As consul to Rangoon, his tasks were not onerous. His voyage to the city actually amounted to a tour of Europe and the Far East. He made his first visits to Paris and Madrid, communed with the ghost of Rimbaud at Djibouti, was robbed in Shanghai, and arrived in Rangoon after what would have been a lifetime of experiences for most people. For him it was only the beginning of a life of adventure and poetry that would make him an almost legendary figure.

 

Such minor diplomatic posts were apparently provided, from time to time, by the governing elite of the country, to educate promising young Chileans in the ways of the world. Burma, India, Ceylon, India again, Java and Singapore: Neruda's posting changed almost yearly. In the process he met Mahatma Gandhi and the Nehrus. His sense of the injustice of colonialism had already begun to form, and his attendance at the great Panhindu Congress, of 1929, encouraged it even more.

 

The work of a consul was nowhere particularly burdensome nor was the salary ever sufficient, and the young consul was left with long stretches of days to fill as best he could. He spent the time learning the local landscapes, seeking beautiful lovers, and, most of all, reading.

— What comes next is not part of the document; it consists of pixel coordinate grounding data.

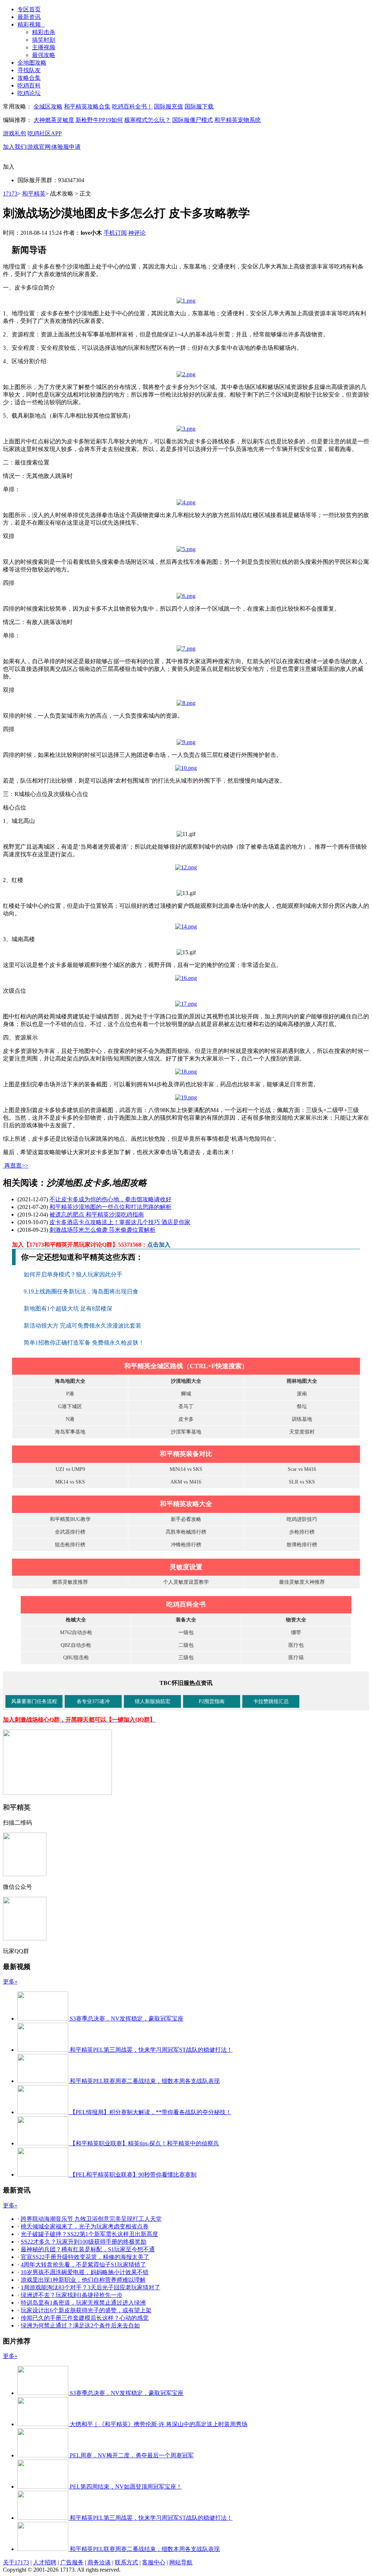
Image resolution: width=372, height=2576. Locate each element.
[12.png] (186, 867)
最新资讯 (29, 17)
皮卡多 (186, 1419)
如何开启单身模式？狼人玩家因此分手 (74, 1274)
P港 (70, 1393)
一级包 (186, 1632)
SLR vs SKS (302, 1482)
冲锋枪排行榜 (186, 1544)
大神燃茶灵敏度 (53, 120)
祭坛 (302, 1406)
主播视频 (43, 47)
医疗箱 (296, 1657)
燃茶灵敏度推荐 (70, 1582)
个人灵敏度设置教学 (186, 1582)
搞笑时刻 (43, 40)
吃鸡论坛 (29, 93)
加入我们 (14, 147)
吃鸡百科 (29, 85)
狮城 (186, 1393)
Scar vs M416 (302, 1469)
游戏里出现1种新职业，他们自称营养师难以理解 (83, 2280)
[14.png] (186, 926)
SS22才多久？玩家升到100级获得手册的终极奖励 (83, 2242)
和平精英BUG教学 (70, 1519)
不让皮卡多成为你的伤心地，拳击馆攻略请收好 (110, 1199)
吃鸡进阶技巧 (302, 1519)
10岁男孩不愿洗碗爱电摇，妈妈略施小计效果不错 (85, 2272)
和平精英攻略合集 (87, 106)
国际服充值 (168, 106)
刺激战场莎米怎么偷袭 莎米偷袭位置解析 (102, 1230)
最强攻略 (43, 55)
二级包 (186, 1645)
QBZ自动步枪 (76, 1645)
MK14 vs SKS (70, 1482)
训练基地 (302, 1419)
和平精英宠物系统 (237, 120)
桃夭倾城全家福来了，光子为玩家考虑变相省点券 (85, 2226)
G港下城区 (70, 1406)
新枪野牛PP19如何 (99, 120)
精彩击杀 (43, 32)
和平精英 (33, 193)
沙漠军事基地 (186, 1432)
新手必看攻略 (186, 1519)
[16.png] (186, 978)
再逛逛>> (16, 1165)
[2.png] (186, 374)
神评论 (137, 233)
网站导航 (181, 2562)
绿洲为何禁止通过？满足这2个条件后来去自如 (80, 2325)
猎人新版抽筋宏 (152, 1701)
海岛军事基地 (70, 1432)
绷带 (296, 1632)
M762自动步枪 (76, 1632)
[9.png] (186, 742)
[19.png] (186, 1097)
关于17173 (16, 2562)
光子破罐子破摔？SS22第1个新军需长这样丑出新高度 (89, 2234)
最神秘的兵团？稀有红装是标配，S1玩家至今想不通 (88, 2249)
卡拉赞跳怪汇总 (271, 1701)
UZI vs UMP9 (70, 1469)
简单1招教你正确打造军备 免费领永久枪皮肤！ (84, 1343)
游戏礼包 (14, 133)
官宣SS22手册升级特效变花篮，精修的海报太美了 (85, 2257)
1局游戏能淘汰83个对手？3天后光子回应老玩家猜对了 (90, 2287)
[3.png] (186, 429)
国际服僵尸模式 (192, 120)
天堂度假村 (302, 1432)
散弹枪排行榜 (302, 1544)
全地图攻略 (31, 63)
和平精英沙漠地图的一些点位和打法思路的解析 (110, 1207)
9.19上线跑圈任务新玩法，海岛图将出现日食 (82, 1291)
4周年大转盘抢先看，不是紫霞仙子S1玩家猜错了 (83, 2264)
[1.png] (186, 301)
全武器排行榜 (70, 1532)
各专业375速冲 (93, 1701)
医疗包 (296, 1645)
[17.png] (186, 1004)
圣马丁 (186, 1406)
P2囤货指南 (212, 1701)
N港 (70, 1419)
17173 (10, 193)
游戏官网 (38, 147)
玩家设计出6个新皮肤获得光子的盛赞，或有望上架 (86, 2310)
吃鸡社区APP (45, 133)
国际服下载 (199, 106)
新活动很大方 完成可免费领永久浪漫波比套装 (83, 1325)
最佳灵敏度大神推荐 (302, 1582)
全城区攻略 (47, 106)
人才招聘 (44, 2562)
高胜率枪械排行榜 (186, 1532)
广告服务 (72, 2562)
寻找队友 (29, 70)
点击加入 (158, 1245)
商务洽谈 (99, 2562)
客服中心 (153, 2562)
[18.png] (186, 1071)
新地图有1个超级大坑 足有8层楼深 (69, 1308)
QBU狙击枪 (76, 1657)
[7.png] (186, 648)
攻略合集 (29, 78)
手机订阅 (115, 233)
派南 (302, 1393)
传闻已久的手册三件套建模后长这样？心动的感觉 (85, 2318)
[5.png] (186, 549)
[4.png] (186, 502)
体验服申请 (66, 147)
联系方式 (126, 2562)
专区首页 (29, 9)
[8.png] (186, 703)
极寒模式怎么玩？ (147, 120)
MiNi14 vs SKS (186, 1469)
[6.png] (186, 596)
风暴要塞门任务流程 (34, 1701)
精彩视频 (31, 24)
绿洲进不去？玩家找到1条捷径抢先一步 (71, 2295)
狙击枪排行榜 (70, 1544)
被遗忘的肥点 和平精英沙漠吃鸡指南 (96, 1214)
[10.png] (186, 768)
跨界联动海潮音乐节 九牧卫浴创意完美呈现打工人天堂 (91, 2219)
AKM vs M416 (185, 1482)
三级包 (186, 1657)
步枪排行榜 (302, 1532)
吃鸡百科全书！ (132, 106)
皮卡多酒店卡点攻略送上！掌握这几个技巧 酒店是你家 (119, 1222)
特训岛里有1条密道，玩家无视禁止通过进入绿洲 (83, 2303)
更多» (10, 1981)
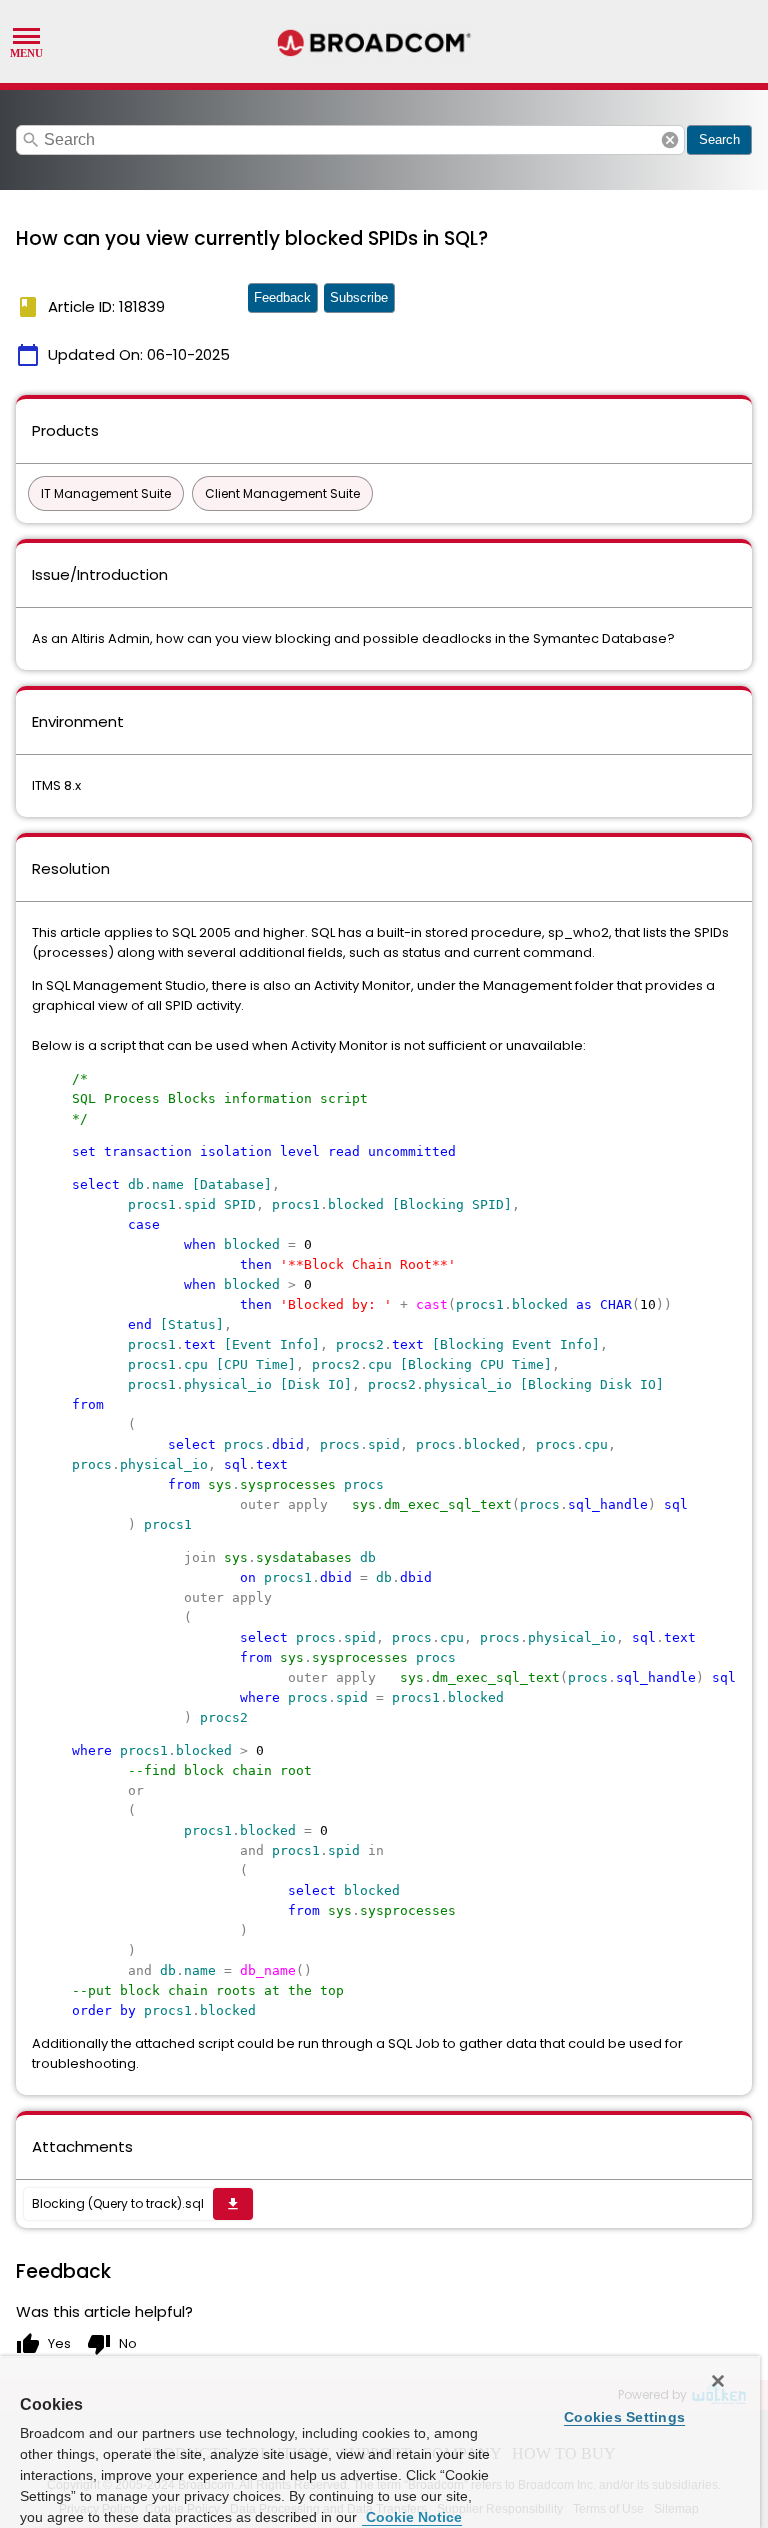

After leaving the university and his homeland, he began desultorily reading the great works of the western tradition. He also continued his already extensive reading in Rilke and the great French writers from Baudelaire to Proust.

 

His own poetry was proceeding apace. His Twenty Love Poems and a Desperate Song (1924), first published some years before he left for the Far East, had already brought him a degree of fame in his homeland. It remains among his more popular books, and four selections from it appear in The Essential Neruda.

 

1 comment:

Ben Regenspan said...

A great piece! Now I wish I had brought my parallel texts with me to college.